Does life on Earth have a purpose?
- Is the incredible diversity of species a random accident? Or does life on Earth follow a plan of becoming ever more complex?
- Those who think there is such a plan believe the apex of this process would, of course, be us.
- The answer is both disappointing and exciting, given that we are the ones asking the question.
Before I jump into this essay, let’s clarify what I mean here by “purpose.” It is best to start with what I do not mean. I am not talking about a sense of purpose in our private lives, our personal choices and hopes, and the plans we make along the years. I hope, of course, that each of us lives with a sense that our life does have a purpose, even if this sense is sometimes elusive and fragmented. But what I mean to discuss here is the purpose of life, of biology as a natural phenomenon — this strange assembly of matter endowed with autonomy, capable of absorbing energy from the environment and of multiplying itself through reproduction.
What makes life different from non-life
Since this theme generates confusion and controversy, we must be careful. All life forms share at least one essential purpose: survival. This is even more important than another key purpose for life, reproduction. Plenty of organisms, after all, are alive but do not reproduce. To be alive is more than passing genes along to the next generation. To be alive is to want to remain alive. This is an essential difference between living creatures and other complex but non-living forms of material organization such as stars or rocks. These non-living material forms simply exist. They passively undergo the unfolding of the physical processes that shape them. For rocks, this is a give-and-take with erosion; for stars, it is about countering gravitational implosion while there is enough nuclear fuel to fuse in their cores. There is no strategy to any of this, and no action can be taken to delay what is inevitable.
The essential difference between the living and the non-living is the urge for preservation. Life is a form of material organization that strives to perpetuate itself. Life has autonomous intentionality.
The question of whether life has a purpose becomes confusing when we consider the stunning diversity of living forms on this planet. There is no controversy in saying that a single organism wants to remain alive. Even bacteria purposefully move toward where there is more sugar. But things get more complicated when we ask whether all of life shares a collective sense of purpose. They get more confusing still when we learn that the history of life on Earth shows increasing complexity. It starts with single-celled organisms and in time arrives at complex, multicellular life forms, including ourselves.

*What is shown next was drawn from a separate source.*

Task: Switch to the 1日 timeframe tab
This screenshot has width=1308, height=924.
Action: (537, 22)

Easy conclusions that are false
Life has been around on planet Earth for at least 3.5 billion years. Remarkably, for roughly the first 2.5 billion years, there were only unicellular bacteria. Sure, these microbes varied in complexity — for example, there were prokaryotic organisms lacking nuclei, and eukaryotes that had them — but all of them were single-celled. Diversity of life forms only really took off some 600 million years ago. Especially after the Cambrian Explosion, about 530 million years ago, the multicellular complexity we associate with higher life forms became widespread enough to be evident now in the fossil record. That is when life began to take over oceans, land, and air with amazing speed and resilience — a process that continues today.

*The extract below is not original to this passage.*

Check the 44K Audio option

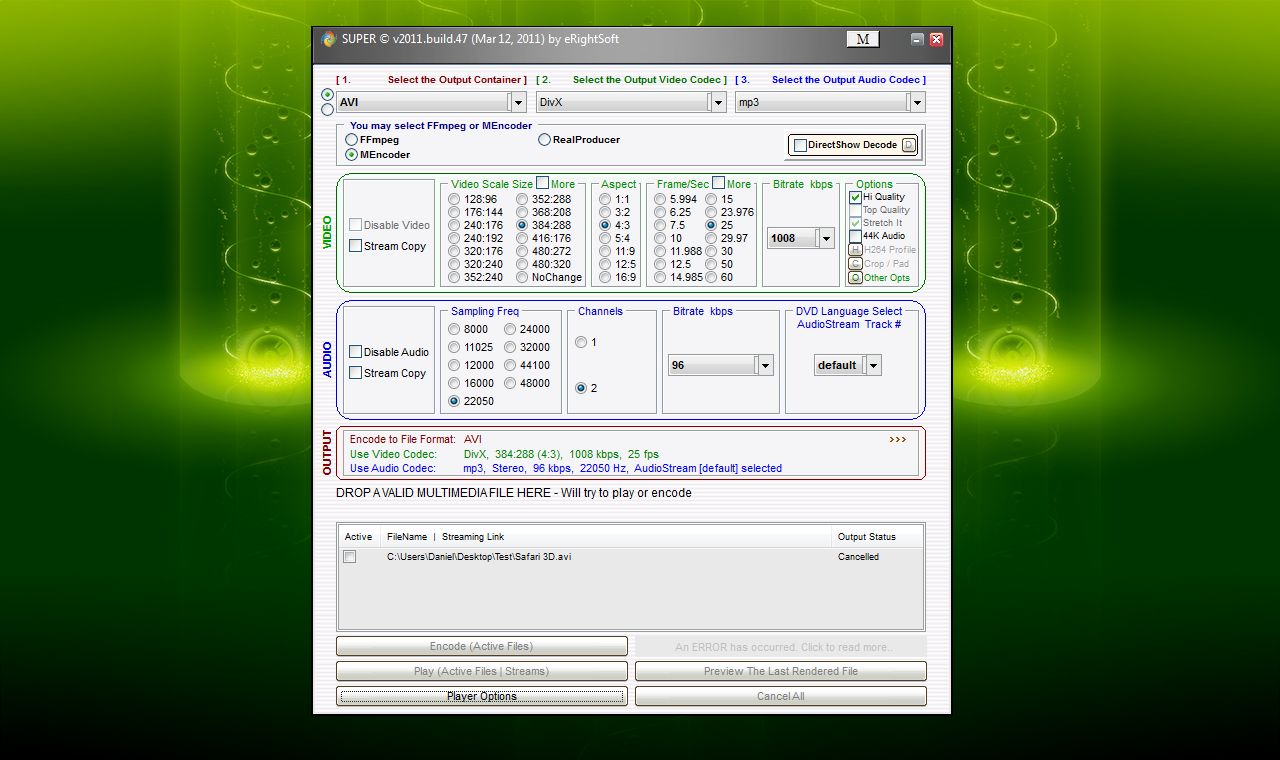(x=854, y=237)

No wonder so many people believe that life as a collective has a plan, that of increasing its complexity. It follows that if life has a plan to become ever more complex, there must be a planner behind the whole thing. Of course, under this view, the apex of the process would be us — intelligent, technology-savvy humans. Theologians call this teleology. Creationists are big on this view, since it surreptitiously brings God into the picture as the planner.
This conclusion is false. There is no plan to make life more complex so that it can finally generate intelligent beings. (Eminent biologist Ernst Mayr makes a powerful argument against teleology here.) An animal’s adaptation is not a plan devised before it mutates. Mutations do not have a plan. Take the dinosaurs, for example. They were here for some 150 million years. Clearly, they were, with their various mutations and branches, very well adapted to their environment. Life wants to preserve itself, and it will struggle to do so for as long as it can. If the environment changes drastically, life will respond. Sometimes it will die, but for the species that survive, mutations may drive radical changes in short periods of time, as in the punctuated equilibrium hypothesis of Stephen Jay Gould and Niles Eldridge. That hypothesis is somewhat controversial, but it seems to contain a germ of truth.
If we changed one or more of the dramatic events in Earth’s history — say, the cataclysmic impact of the asteroid that helped eliminate the dinosaurs 66 million years ago — life’s history on Earth would also change. We probably would not be here asking about life’s purpose. The lesson from life is simple: In Nature, creation and destruction dance together. But there is no choreographer. The randomness of life makes it even more extraordinary that it evolved to include a species capable of asking about its own origins.